Photography enthusiasts across a wide range of income levels will drop $3,000 or more on a DSLR. When I bought my Canon 5D Mark II in 2008, it cost more than my car was worth. To me, it was worth every penny. There are plenty of us ready to drop $5,000 on the table for a medium format camera if someone can do it right.
I think Fuji has the ability to do just that. Whether Fuji will or not is what we are waiting to see.
However, if Fuji doesn’t bring a digital medium format to the table at the right price, someone else will – and sooner rather than later (I’m looking at you Sony).

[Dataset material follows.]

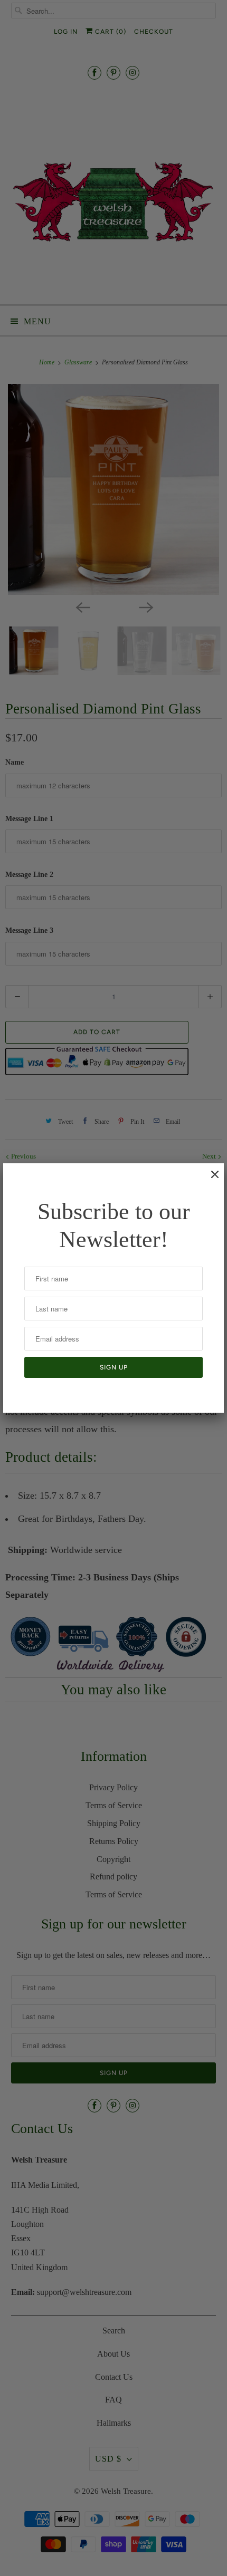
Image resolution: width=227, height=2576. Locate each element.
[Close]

There’s never been a better time to enjoy photography. There are more tools available to help create amazing images than ever before. And it’s only going to get better.
Walter Lee says
With large MP’s, would this not cause frustration in final image quality if there are the slightest amount of shake? Knowing the answer is yes, the Hasselblad, unless I am incorrect, has no image stabilization in either the body or lens. Then we have the issue of noise. I realize many go “ga-ga” over MP’s, but I would suggest there are many trade offs that must be addressed before spending the amount of money commanded. I own a Nikon D810 and D5. My D810, to squeeze every ounce of resolution, requires a tripod in anything less than full sunlight, if you want to do it right, in my opinion. I would be interested to hear others’ opinions of this.
Gary E. Karcz says
I think your “shake” comment is profoundly meaningful, Walter. Seems that a new generation of image stabilization (or structural vibration dampening, in general) would be required for medium format resolution to become ‘popular.’
Guy Foster says
Good article as always, Eric, thank you. I love the idea of medium format for a variety of reasons, but it is the cost of buying the new lens collection that puts me off. In addition, the practicality of carrying them with me, particularly if I might also see wildlife on the trip and want my 35mm rig with me, too. Sadly I don’t think it will work for me.
Iz fotografi says
Exciting news however i think i need bigger capacity memory card and very fast one if i decided to purchase. Meanwhile i remain with my full frame and apsc camera.